§ **ASSIGNMENT**: Every line from the one holding "Viewport: 834px width, 630px height." to the end of the entries should be repeated exactly, with the pictures left out.

§ **GIVEN RECORDS**:

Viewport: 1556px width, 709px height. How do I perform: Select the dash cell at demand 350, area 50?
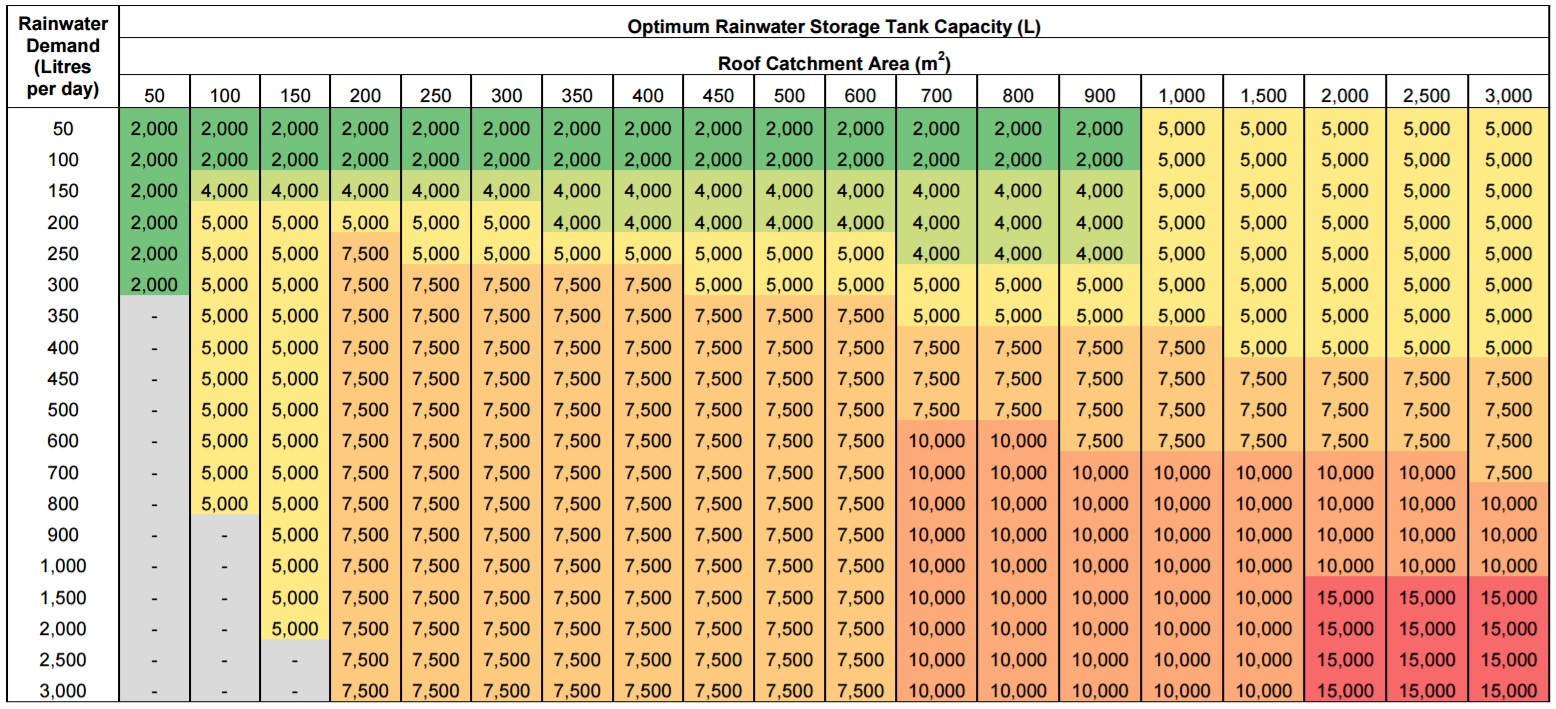tap(154, 316)
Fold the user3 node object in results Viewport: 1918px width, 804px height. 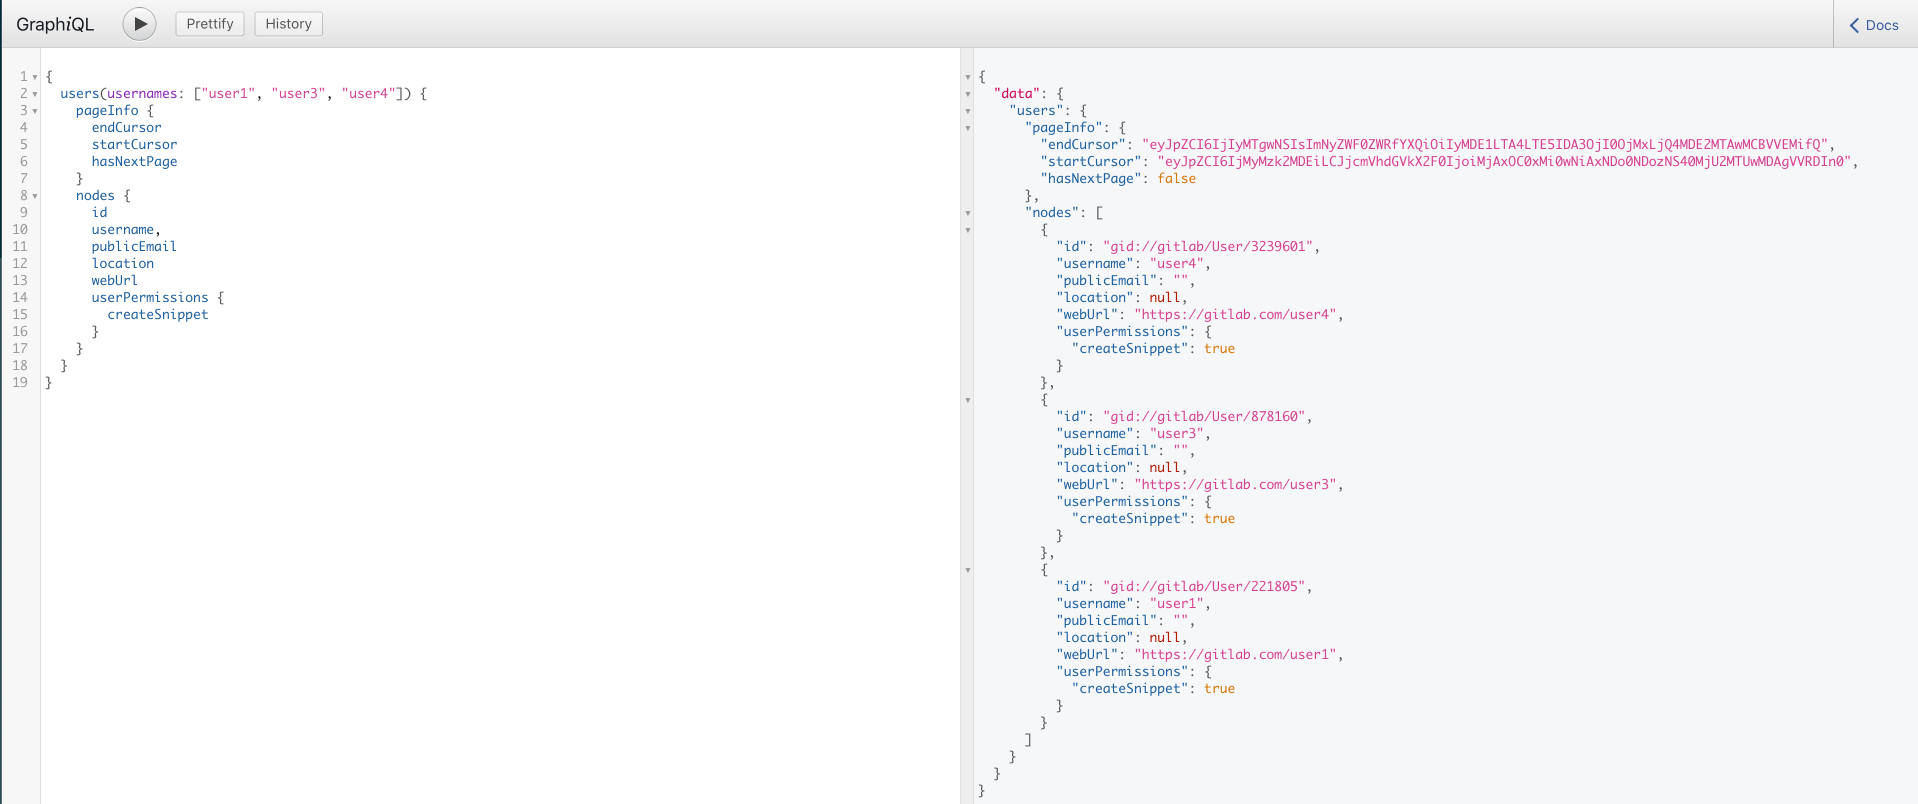pos(968,400)
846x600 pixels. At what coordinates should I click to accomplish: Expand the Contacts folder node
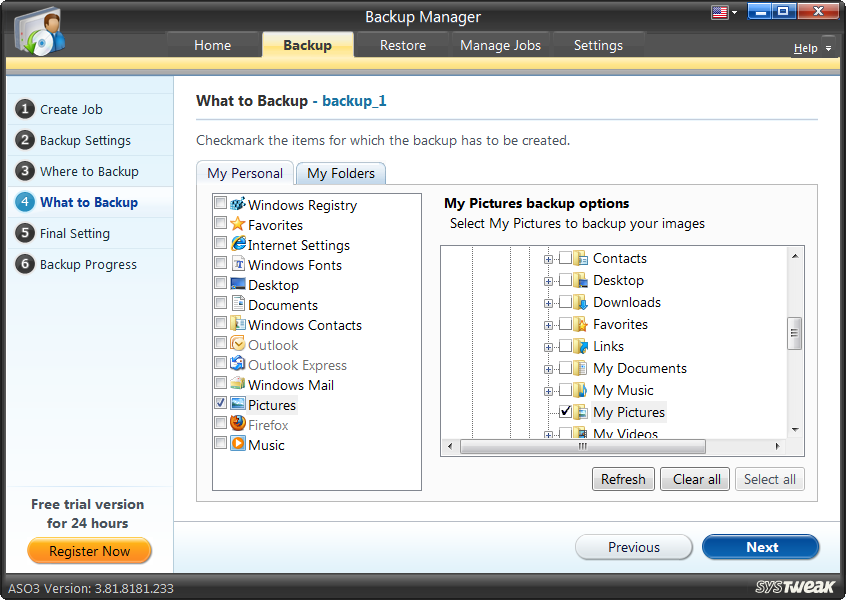click(547, 258)
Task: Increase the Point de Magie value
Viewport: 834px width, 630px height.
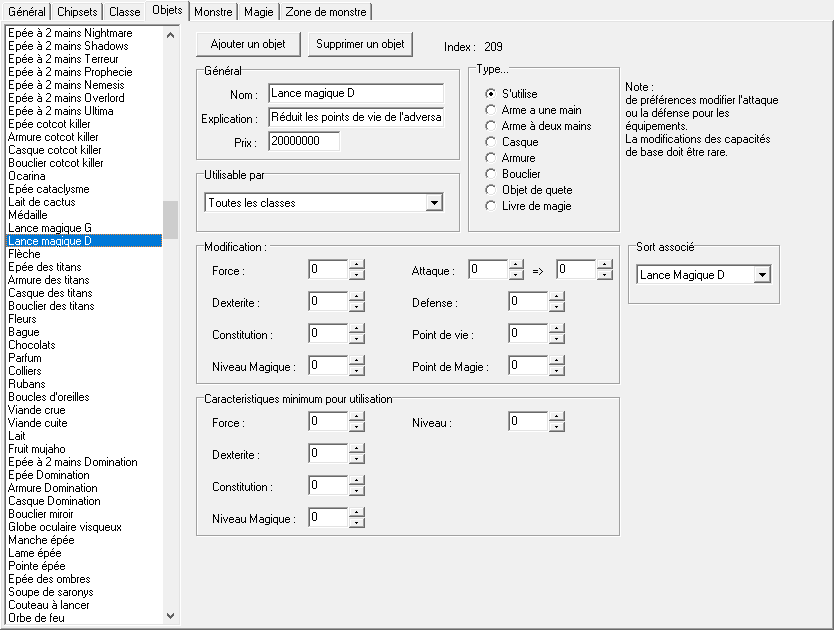Action: tap(557, 361)
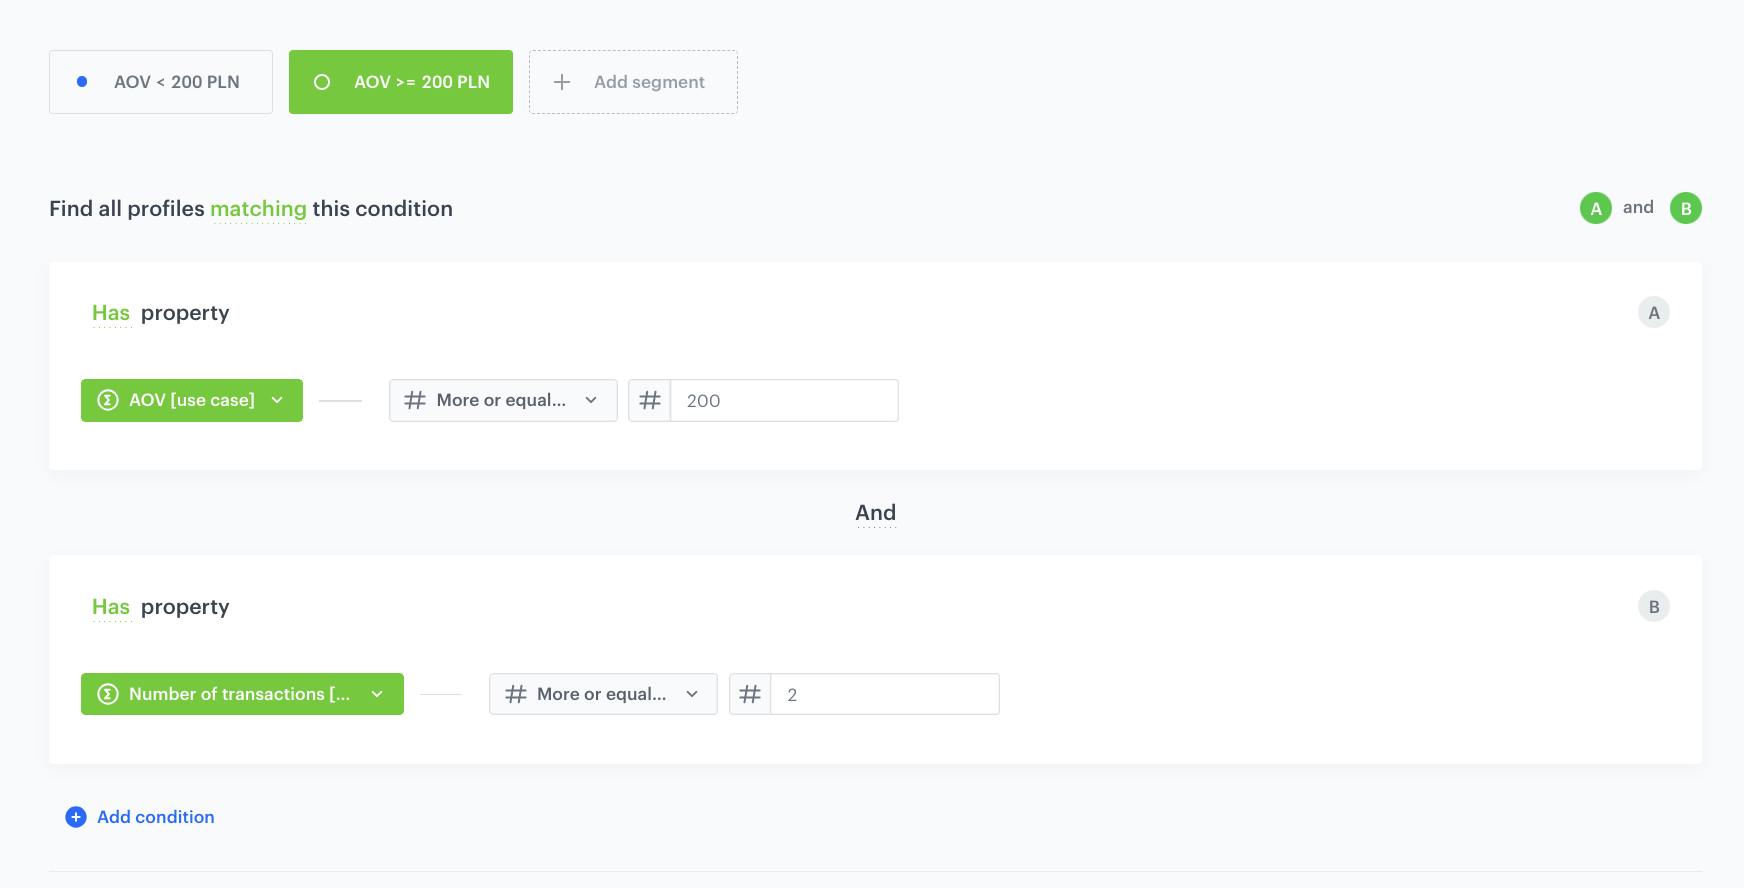Click the blue plus icon beside Add condition
The height and width of the screenshot is (888, 1744).
coord(76,817)

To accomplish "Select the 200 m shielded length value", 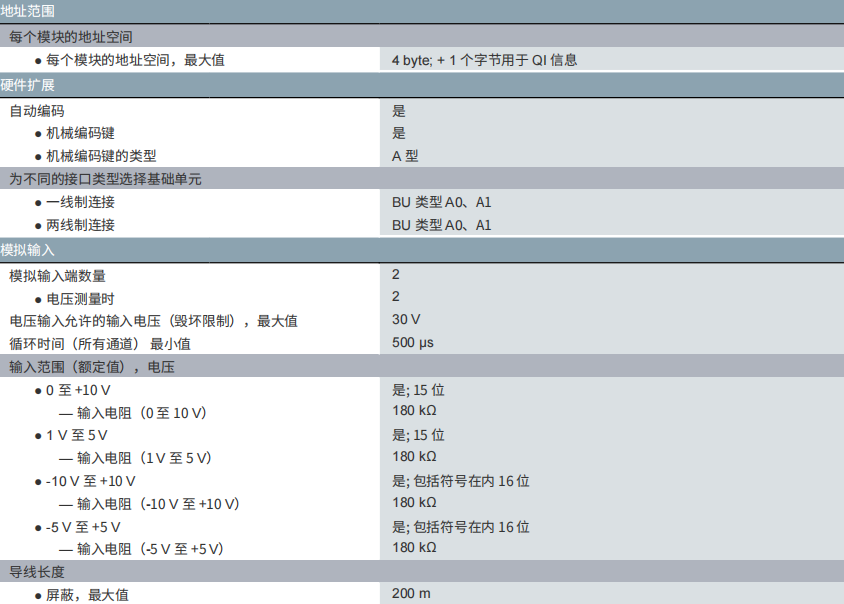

§ **YOUR SOLUTION**:
Viewport: 834px width, 630px height.
Action: tap(557, 361)
Click the blue plus icon beside Add condition
The height and width of the screenshot is (888, 1744).
coord(76,817)

To accomplish "Select the 200 m shielded length value", 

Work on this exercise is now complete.